Most good stories start with a fundamental list of ingredients: the initial situation, conflict, complication, climax, suspense, denouement, and conclusion. Great writers sometimes shake up the recipe and add some spice.
Exposition (Initial Situation)
A Day in the Life
By most books' standards, Babbitt has a loooong exposition section (it takes up the first seven, count 'em, seven chapters). The reason for this lengthy exposition is because at its heart, Babbitt is a satire and Sinclair Lewis wants to take his sweet time making fun of every aspect of respectable middle-class American life before he starts introducing some conflict into it.
The first seven chapters of Babbitt all cover a single day in the life of real estate businessman George F. Babbitt. He's a guy who likes to smoke cigars, slap his buddies on the back, and make as much money as he can. Back home, he bickers with his wife and his kids almost constantly, just to prove how freaking content with his life he is.
All in all, things look pretty good for ol' Georgie, although he still worries sometimes about being a nobody compared to some of the millionaires who live in his city.
Rising Action (Conflict, Complication)
Run Babbitt Run
Every now and then, Babbitt senses that maybe making money and becoming a respected member of his community isn't all it's cracked up to be. These doubts only get worse when his best friend, Paul Riesling, becomes so fed up with respectable life that he shoots his wife Zilla and goes to jail for three years. Facing a world without his best friend, Babbitt wonders if there's any point to life at all. That's true bromance, folks.
Basically, Babbitt undergoes a severe mid-life crisis. He makes Bill Murray from Lost in Translation look like a happy camper. All the signs are there. He tries to go camping to prove how manly he is; he starts drinking more; he flirts with younger women; he even changes his politics and becomes aggressively liberal around all of his staunchly Republican friends. The only reason he doesn't buy a red Porsche convertible is because Porsches didn't exist yet. He has to watch himself, though, because people eventually start to walk away from him, and both his family life and his business start to go downhill.
Climax (Crisis, Turning Point)
Check the Appendix
One night after Babbitt and his wife Myra have had a fight about his recent lifestyle, Myra falls ill with acute appendicitis. She's rushed off to the hospital immediately for an operation. Thinking that she might die, Babbitt suddenly rejects all of his recent rebelliousness and promises to go back to being a good, respectable man.
Falling Action
Tamed Babbitt
Babbitt returns to his life of conservative decency, which immediately causes all of his old friends and business associates to come flooding back to him.
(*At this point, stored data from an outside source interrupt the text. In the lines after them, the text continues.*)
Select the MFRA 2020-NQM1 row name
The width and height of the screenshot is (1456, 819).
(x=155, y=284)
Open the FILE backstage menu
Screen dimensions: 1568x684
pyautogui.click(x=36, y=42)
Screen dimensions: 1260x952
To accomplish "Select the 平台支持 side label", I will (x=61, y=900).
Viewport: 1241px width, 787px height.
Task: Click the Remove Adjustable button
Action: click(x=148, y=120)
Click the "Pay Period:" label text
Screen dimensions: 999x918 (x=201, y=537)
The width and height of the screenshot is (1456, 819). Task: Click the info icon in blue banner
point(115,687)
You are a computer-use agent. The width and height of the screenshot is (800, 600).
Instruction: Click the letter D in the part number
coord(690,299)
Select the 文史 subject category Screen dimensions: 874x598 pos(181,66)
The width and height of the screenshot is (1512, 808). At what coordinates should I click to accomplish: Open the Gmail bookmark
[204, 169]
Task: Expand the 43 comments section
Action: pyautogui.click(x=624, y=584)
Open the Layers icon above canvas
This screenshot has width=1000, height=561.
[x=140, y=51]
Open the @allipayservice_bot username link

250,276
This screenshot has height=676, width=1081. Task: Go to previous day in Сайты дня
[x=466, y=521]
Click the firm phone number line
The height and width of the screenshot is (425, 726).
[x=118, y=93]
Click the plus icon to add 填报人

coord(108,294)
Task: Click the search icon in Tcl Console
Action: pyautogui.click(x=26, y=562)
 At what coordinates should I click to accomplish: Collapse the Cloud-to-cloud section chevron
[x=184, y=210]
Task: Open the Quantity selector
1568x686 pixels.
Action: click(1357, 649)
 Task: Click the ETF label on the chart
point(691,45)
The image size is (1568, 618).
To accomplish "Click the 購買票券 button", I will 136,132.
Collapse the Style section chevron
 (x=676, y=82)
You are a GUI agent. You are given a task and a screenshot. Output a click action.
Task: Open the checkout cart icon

He's happy to be back in people's favor, though he still fantasizes about becoming truly independent… after he retires, of course.
Resolution (Denouement)
Better Off Ted
At the end of the book, Babbitt's son Ted runs off and gets married to the neighbor's daughter, Eunice Littlefield. Everyone in the neighborhood criticizes the marriage, saying it's too sudden and that the kids are too young. But Babbitt admires Ted's ability to live by his own values rather than the values of the world around him. He congratulates his son and the two of them end the book in a happy moment of father/son bonding.